A hexadecimal to binary converter turns base-16 values (0–9 and A–F) into base-2 bits. The two bases line up neatly: every single hex digit maps to exactly four binary digits, called a nibble. Enter a hex value below to see its bits, or use the reverse tool to pack binary back into compact hex.
How to convert hexadecimal to binary
- Type or paste your hexadecimal value into the Hexadecimal field (the # is optional).
- Read the binary result in the Result field.
- Use the copy button to grab the bit string.
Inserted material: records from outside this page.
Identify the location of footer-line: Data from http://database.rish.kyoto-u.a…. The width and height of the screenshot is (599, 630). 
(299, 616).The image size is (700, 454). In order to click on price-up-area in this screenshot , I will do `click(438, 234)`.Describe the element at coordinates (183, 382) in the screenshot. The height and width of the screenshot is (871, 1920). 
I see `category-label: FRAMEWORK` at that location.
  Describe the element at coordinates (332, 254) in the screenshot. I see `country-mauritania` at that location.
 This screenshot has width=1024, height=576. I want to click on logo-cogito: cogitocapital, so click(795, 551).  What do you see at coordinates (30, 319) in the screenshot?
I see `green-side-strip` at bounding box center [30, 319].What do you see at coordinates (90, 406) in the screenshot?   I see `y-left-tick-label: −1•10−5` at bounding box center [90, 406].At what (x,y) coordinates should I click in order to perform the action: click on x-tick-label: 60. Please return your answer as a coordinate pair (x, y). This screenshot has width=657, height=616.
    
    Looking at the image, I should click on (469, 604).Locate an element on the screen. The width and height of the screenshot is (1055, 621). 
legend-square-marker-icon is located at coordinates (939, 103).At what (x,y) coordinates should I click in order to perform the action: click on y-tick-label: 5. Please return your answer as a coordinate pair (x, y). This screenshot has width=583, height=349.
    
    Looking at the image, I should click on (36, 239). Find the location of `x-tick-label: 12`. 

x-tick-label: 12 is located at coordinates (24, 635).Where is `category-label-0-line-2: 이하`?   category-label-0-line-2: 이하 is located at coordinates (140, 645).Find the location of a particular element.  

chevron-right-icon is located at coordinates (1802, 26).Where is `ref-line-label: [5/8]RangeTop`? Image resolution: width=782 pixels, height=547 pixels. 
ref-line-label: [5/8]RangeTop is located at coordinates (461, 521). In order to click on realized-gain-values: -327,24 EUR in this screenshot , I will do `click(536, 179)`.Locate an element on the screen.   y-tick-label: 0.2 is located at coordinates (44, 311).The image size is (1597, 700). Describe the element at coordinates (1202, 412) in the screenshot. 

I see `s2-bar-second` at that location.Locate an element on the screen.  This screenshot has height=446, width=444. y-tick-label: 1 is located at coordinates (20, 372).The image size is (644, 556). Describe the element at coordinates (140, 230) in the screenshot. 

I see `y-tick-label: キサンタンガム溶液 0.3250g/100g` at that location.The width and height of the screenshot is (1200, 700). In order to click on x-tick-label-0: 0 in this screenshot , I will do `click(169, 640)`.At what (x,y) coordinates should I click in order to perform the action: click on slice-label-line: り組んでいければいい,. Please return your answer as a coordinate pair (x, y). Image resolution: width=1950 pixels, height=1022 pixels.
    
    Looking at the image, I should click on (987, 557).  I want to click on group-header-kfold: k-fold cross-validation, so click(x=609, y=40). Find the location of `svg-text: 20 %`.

Worked example: 2F in binary
Convert each hex digit to its 4-bit nibble: 2 is 0010 and F is 1111. Join them to get 00101111, which is 0010 1111. Dropping the leading zero gives 101111, the value this tool returns for 2F.
Reference table
| Decimal | Hex | Binary |
|---|---|---|
| 0 | 0 | 0000 |
| 1 | 1 | 0001 |
| 2 | 2 | 0010 |
| 3 | 3 | 0011 |
| 4 | 4 | 0100 |
| 5 | 5 | 0101 |
| 6 | 6 | 0110 |
| 7 | 7 | 0111 |
| 8 | 8 | 1000 |
| 9 | 9 | 1001 |
| 10 | a | 1010 |
| 11 | b | 1011 |
| 12 | c | 1100 |
| 13 | d | 1101 |
| 14 | e | 1110 |
| 15 | f | 1111 |
Convert binary to hex
Have a bit string instead? Use the reverse converter to pack it into compact hexadecimal.
Frequently asked questions
- How do I convert hex to binary quickly?
- Replace each hex digit with its four-bit binary pattern from the nibble table, then join them in order. Because one hex digit always equals four bits, no division is needed.
- What is FF in binary?
- FF is two F nibbles, and F is 1111, so FF is 11111111 — eight set bits, the largest value in a single byte.
- Why is hex so convenient for binary?
- A byte is eight bits, which splits cleanly into two groups of four. Each group is one hex digit, so any byte is just two hex characters instead of eight bits.
- Does the converter keep leading zeros?
- No. It returns the numeric value, so leading zeros are dropped (2F becomes 101111). Pad to a multiple of four bits yourself if you need byte-aligned output.